The Diary would tentatively suggest that this is a slight exaggeration, but that would place us among the "well-off middle class people in York" who "when out in their Chelsea tractors picking up Tarquin or Tamara from the private school in the city centre... never seem to notice the tribes of deadly tracksuit warriors and assorted skag heads on every corner".
And what can we do about the problem? "To anyone who can, I would say, get out of this country," the author concludes. "The spawn of these children will be totally feral and violent."
THE Diary was fortunate enough to receive a copy of December's issue of News In Depth, "the bi-monthly magazine for City of York Council employees", the other week. My thanks to Mr Mole for sending it in.

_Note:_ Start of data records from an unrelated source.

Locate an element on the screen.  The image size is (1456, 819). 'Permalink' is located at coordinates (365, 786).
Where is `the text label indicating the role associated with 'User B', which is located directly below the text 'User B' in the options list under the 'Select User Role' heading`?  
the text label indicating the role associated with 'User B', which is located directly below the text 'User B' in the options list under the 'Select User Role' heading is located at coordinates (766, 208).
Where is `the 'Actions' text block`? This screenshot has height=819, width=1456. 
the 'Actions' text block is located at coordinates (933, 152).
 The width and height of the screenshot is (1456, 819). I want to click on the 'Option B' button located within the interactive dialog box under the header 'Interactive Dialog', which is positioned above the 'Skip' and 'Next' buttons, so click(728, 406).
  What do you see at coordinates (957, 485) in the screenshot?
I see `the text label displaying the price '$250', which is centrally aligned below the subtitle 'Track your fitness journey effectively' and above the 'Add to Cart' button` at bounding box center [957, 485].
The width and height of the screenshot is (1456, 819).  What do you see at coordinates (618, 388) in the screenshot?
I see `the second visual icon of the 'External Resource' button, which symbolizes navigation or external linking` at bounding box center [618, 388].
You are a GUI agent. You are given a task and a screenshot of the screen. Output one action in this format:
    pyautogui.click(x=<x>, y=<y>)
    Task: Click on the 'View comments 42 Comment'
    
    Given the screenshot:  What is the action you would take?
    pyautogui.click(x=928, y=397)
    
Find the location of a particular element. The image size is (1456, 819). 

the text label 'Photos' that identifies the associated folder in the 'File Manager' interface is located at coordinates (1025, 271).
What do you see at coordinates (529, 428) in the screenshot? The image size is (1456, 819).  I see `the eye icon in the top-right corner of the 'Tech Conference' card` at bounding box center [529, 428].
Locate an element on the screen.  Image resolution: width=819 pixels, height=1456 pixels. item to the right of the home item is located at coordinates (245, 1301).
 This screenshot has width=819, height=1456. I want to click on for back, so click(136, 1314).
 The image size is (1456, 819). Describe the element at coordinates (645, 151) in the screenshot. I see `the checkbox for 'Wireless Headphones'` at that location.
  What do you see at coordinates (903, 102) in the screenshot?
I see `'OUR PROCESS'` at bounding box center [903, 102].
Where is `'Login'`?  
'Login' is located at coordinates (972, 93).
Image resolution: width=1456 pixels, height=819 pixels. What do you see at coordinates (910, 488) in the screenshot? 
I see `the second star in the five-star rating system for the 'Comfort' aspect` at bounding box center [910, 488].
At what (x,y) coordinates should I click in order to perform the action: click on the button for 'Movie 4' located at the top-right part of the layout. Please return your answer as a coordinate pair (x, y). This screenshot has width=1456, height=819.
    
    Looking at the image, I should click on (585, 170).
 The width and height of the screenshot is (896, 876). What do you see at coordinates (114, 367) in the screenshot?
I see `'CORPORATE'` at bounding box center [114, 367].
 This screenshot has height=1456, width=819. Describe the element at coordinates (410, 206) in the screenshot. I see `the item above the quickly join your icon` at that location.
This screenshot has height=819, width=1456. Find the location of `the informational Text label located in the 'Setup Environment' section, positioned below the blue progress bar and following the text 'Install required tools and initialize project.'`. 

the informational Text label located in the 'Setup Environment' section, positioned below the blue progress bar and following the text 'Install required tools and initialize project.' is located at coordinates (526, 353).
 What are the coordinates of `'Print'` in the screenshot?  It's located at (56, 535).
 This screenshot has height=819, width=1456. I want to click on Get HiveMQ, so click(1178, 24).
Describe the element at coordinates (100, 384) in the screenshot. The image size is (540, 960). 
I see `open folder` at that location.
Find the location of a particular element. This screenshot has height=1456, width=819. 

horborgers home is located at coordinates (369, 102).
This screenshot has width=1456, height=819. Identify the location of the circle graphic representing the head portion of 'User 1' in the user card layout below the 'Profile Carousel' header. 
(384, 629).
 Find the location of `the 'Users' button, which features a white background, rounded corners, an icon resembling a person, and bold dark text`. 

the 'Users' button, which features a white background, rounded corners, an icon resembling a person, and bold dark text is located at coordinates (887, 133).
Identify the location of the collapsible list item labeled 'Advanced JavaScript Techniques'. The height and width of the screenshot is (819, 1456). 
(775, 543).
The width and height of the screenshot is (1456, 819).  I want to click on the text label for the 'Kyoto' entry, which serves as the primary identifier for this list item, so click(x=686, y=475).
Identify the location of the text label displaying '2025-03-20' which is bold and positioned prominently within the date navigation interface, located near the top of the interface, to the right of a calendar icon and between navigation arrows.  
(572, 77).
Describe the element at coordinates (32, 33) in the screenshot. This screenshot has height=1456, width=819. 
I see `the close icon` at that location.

Much of it is a triumph of New Labour speak. An article headlined "Transforming York - a vision for change" is a particularly poetic example of this impenetrable language.
"The Performance Improvement team (PIT) has been working alongside directorates to tighten up individual service plans, connect them up and set minimum standards for performance," the article explains.
"We've also started to adopt a 'systems' or 'process improvement' approach to service delivery."
And about time too.
Sadly phase one of Transforming York is over. "Phase two will be led by Management Team, with the support of the Performance Improvement team, Civic and Democratic Services and Human Resources.
"Crucially, their ideas and plans will be reviewed by the newly reformed 'Corporate Operations Group' (COG) to ensure they are practical and achievable."
So the COGs are overseeing the PITs to ensure "a clearer direction for the council". Clear as Municipal Unitary Dialect (MUD).
There is more to be gleaned from this publication, and we might inflict that on you tomorrow.
WE are at one with Julian, above, in being unable to understand the fuss about Jerry Springer - The Opera, which comes to York at the end of the year. The Diary was under the impression that opera plots were supposed to be outrageous.
Those who have condemned the show for its bad language and supposedly sacrilegious imagery have stayed strangely quiet on the storyline of an earlier musical.
It involves the attempted abduction and rape of a girl by a sex-mad aristocrat, who then murders her father. The nobleman goes on to host orgies, untouched by grief or remorse, until his horrible death.
That's the disgusting Don Giovanni by that filthy-minded Mozart.